[The records]
· · · · · · ·

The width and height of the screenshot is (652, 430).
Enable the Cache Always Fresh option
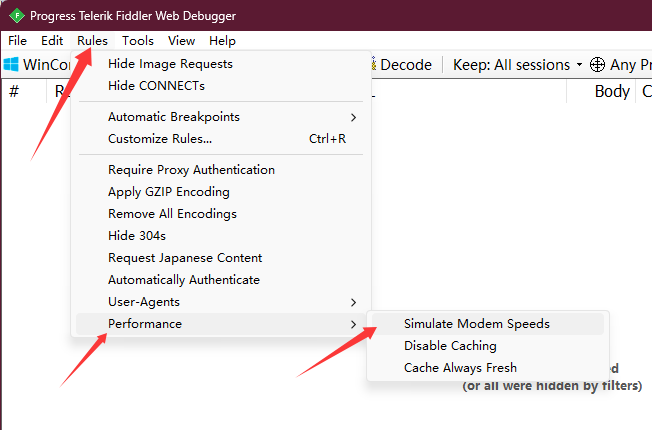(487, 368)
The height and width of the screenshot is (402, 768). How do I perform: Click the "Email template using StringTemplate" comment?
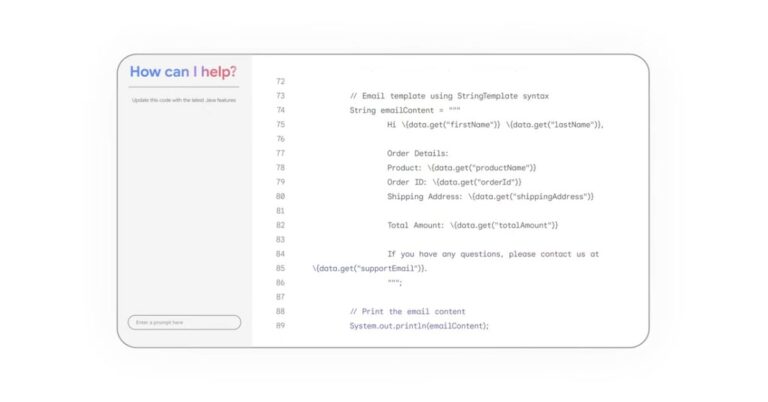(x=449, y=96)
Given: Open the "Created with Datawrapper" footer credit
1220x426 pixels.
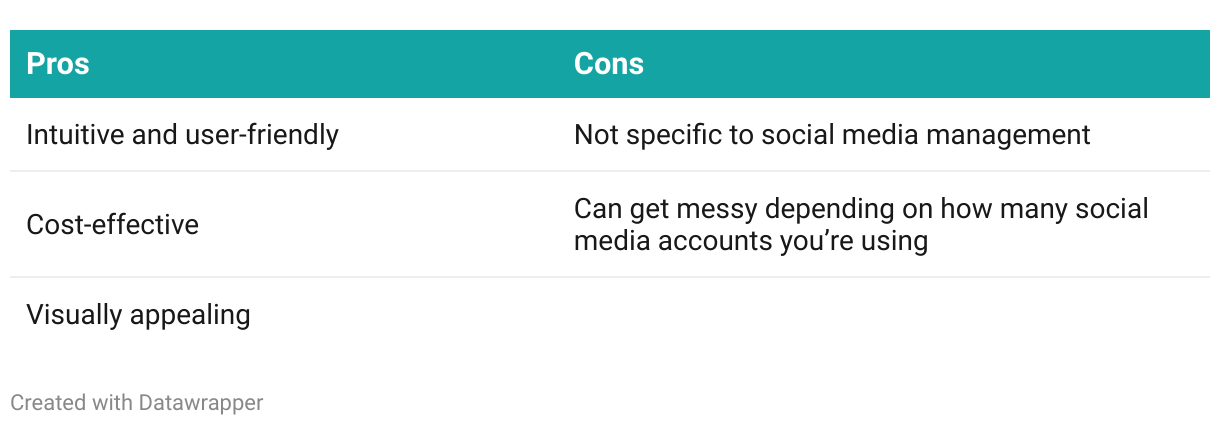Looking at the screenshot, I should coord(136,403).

· · · · · · ·

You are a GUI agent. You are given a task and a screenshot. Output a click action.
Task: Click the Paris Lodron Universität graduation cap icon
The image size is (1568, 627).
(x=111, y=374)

· · · · · · ·

[Task directions] Everything between and including the line above containing "The width and" and the line containing "Given: Open the" should be reproduced exactly, with pictures excluded.

[Solution to the exercise]
The width and height of the screenshot is (652, 430).
Enable the Cache Always Fresh option
(487, 368)
The height and width of the screenshot is (402, 768). How do I perform: Click the "Email template using StringTemplate" comment?
(x=449, y=96)
Given: Open the "Created with Datawrapper" footer credit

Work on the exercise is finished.